Botox for Chronic Pelvic Pain

High-Density Surface Electromyography Guided Precision Botulinum Neurotoxin Injections to Manage Chronic Pelvic Floor Pain

The purpose of this research study is to find out if precise, targeted injection of botulinum neurotoxin (commonly known as Botox) provides better relief of pelvic floor hypertonicity and pain than the standard method being used. The researchers want to better understand the effects (good and bad) of targeted botulinum neurotoxin injections in women with pelvic floor disorders.

Study Overview

• Status: Recruiting
• Conditions: Pelvic Floor Disorders
• Intervention / Treatment: Drug: Botulinum neurotoxin; Device: High Density Surface Electromyographic, precision botulinum neurotoxin injection guidance medical device

• Study Type: Interventional
• Enrollment (Estimated): 30
• Phase: Phase 1

Contacts and Locations

• Study Contact: Name: Yingchun Zhang, PhD; Phone Number: 305-284-2445; Email: y.zhang@miami.edu

Study Locations

• United States
  • Florida
    • Miami, Florida, United States, 33136
      • Recruiting
      • University of Miami
      • Contact: Elena Cortizas, MS; Phone Number: 305-243-3593; Email: ecortizas@med.miami.edu
      • Principal Investigator: Yingchun Zhang, PhD
      • Sub-Investigator: Raveen Syan, MD
      • Sub-Investigator: Katherine Amin, MD

Participation Criteria

Eligibility Criteria

• Ages Eligible for Study: Adult; Older Adult
• Accepts Healthy Volunteers: No

Description

Inclusion Criteria:

1. Females between 18 and 75 years of age
2. Clinical diagnosis of chronic pelvic pain
3. Complaints of pain, pressure, or discomfort in the bladder and/or pelvic area for the past 6 months or more, associated with lower urinary tract symptoms (such as frequency of urination), in the absence of other explanation of the symptoms (e.g., UTI) *
4. Myofascial pain diagnosed with palpable bands or nodules of contracted muscle fibers
5. Pelvic muscle tenderness by assessment of pelvic floor muscles on digital pelvic examination
6. No botulinum neurotoxin pelvic floor muscle injection treatment within 6 months prior to recruitment
7. Able to provide informed consent

Exclusion Criteria:

1. Males
2. Women < 18 and > 76 years of age
3. History of pelvic malignancy and sexual transmitted diseases that is currently not in remission
4. Bleeding disorder such as coagulopathy
5. Hypersensitivity to botulinum neurotoxin
6. Received botulinum neurotoxin pelvic floor muscle injection within 6 months prior to recruitment
7. History of neurological disorders, such as spinal cord injury, multiple sclerosis, amyotrophic lateral sclerosis or myasthenia gravis
8. Pregnancy, breast feeding or planning to get pregnant within one year after the last botulinum neurotoxin injection.

Study Plan

How is the study designed?

Design Details

• Primary Purpose: Treatment
• Allocation: Randomized
• Interventional Model: Crossover Assignment
• Masking: None (Open Label)

Number of Arms

2

Arms and Interventions

Participant Group / Arm	Intervention / Treatment
Experimental: Group A: Standard injection template followed by HD-sEMG guided injection; Participants will be in this group for up to 15 months	Drug: Botulinum neurotoxin; Botulinum neurotoxin will be injected into the pelvic floor muscles following either a standard template (standard injection arm), or guided using high-density surface EMG (guided arm).

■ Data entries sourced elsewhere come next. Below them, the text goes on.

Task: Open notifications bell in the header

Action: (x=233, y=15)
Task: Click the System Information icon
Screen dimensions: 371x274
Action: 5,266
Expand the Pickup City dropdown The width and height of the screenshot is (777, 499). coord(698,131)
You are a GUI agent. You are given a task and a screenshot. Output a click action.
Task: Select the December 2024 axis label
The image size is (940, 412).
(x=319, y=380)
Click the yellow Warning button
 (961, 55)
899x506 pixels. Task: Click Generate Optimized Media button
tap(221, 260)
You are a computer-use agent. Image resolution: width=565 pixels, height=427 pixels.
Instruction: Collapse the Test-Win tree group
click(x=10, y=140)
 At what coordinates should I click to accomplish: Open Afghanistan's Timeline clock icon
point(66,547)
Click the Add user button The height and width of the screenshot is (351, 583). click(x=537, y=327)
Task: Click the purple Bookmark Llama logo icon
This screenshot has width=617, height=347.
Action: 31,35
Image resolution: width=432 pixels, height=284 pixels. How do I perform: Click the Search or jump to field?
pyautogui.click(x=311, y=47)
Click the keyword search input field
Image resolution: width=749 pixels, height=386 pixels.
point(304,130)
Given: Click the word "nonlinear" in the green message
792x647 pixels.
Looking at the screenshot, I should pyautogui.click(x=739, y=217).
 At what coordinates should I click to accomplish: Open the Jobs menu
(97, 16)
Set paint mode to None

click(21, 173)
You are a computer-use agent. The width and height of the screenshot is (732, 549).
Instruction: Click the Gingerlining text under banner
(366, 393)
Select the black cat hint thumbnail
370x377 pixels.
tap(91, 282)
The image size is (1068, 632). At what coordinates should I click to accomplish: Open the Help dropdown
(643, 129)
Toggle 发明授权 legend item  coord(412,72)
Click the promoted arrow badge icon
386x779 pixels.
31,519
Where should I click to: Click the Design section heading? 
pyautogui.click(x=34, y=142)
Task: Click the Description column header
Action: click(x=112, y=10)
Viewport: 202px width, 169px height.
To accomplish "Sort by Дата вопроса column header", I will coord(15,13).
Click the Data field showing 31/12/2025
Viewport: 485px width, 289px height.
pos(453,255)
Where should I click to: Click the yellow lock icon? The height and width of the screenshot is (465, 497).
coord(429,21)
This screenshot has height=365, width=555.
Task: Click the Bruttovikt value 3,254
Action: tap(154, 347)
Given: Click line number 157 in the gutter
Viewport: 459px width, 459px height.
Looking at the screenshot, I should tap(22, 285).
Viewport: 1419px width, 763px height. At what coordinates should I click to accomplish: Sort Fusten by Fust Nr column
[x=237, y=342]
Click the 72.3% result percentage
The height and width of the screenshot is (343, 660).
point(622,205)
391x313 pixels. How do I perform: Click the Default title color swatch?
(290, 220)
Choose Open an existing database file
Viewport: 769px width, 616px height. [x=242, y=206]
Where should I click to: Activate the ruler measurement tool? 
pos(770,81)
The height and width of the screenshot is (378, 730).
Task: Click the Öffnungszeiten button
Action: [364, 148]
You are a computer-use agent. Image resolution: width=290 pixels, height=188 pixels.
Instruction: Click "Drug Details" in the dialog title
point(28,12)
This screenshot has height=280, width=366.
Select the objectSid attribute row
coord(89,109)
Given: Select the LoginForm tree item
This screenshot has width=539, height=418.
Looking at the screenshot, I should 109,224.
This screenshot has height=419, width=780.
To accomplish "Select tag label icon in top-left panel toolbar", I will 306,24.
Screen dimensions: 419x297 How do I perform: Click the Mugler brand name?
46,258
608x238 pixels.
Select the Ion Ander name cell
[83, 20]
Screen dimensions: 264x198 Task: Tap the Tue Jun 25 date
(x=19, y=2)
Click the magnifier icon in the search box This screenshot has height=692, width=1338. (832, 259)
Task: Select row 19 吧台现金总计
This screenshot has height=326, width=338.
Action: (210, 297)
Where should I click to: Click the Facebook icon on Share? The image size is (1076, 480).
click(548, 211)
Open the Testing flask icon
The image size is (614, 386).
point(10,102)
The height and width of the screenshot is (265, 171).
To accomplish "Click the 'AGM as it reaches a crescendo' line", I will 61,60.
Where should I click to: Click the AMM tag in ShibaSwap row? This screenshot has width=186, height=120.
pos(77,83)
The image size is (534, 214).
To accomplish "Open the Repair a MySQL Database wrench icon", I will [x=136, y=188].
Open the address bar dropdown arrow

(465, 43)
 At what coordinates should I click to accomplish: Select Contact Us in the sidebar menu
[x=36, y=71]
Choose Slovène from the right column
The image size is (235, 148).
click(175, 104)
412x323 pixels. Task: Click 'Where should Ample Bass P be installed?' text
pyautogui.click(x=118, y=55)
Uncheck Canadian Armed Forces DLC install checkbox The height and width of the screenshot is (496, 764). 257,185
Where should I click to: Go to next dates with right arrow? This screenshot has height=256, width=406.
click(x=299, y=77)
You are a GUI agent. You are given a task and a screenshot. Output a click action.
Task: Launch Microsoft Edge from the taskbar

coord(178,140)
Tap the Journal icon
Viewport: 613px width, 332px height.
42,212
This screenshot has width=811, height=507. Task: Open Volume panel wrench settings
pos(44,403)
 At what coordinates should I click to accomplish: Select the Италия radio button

Participants will receive this drug twice throughout the duration of the study. Approximately 200 units of botulinum neurotoxin will be administered per injection.; Device: High Density Surface Electromyographic, precision botulinum neurotoxin injection guidance medical device; A personalized, precision botulinum neurotoxin injection guidance medical device, utilizing an intra-vaginal high-density surface EMG system to optimize the treatment outcomes in chronic pelvic pain (CPP) management. The device will be used five times during the study. Each use will last approximately ten minutes.
Experimental: Group B: HD-sEMG guided injection followed by standard injection template; Participants will be in this group for up to 15 months	Drug: Botulinum neurotoxin; Botulinum neurotoxin will be injected into the pelvic floor muscles following either a standard template (standard injection arm), or guided using high-density surface EMG (guided arm). Participants will receive this drug twice throughout the duration of the study. Approximately 200 units of botulinum neurotoxin will be administered per injection.; Device: High Density Surface Electromyographic, precision botulinum neurotoxin injection guidance medical device; A personalized, precision botulinum neurotoxin injection guidance medical device, utilizing an intra-vaginal high-density surface EMG system to optimize the treatment outcomes in chronic pelvic pain (CPP) management. The device will be used five times during the study. Each use will last approximately ten minutes.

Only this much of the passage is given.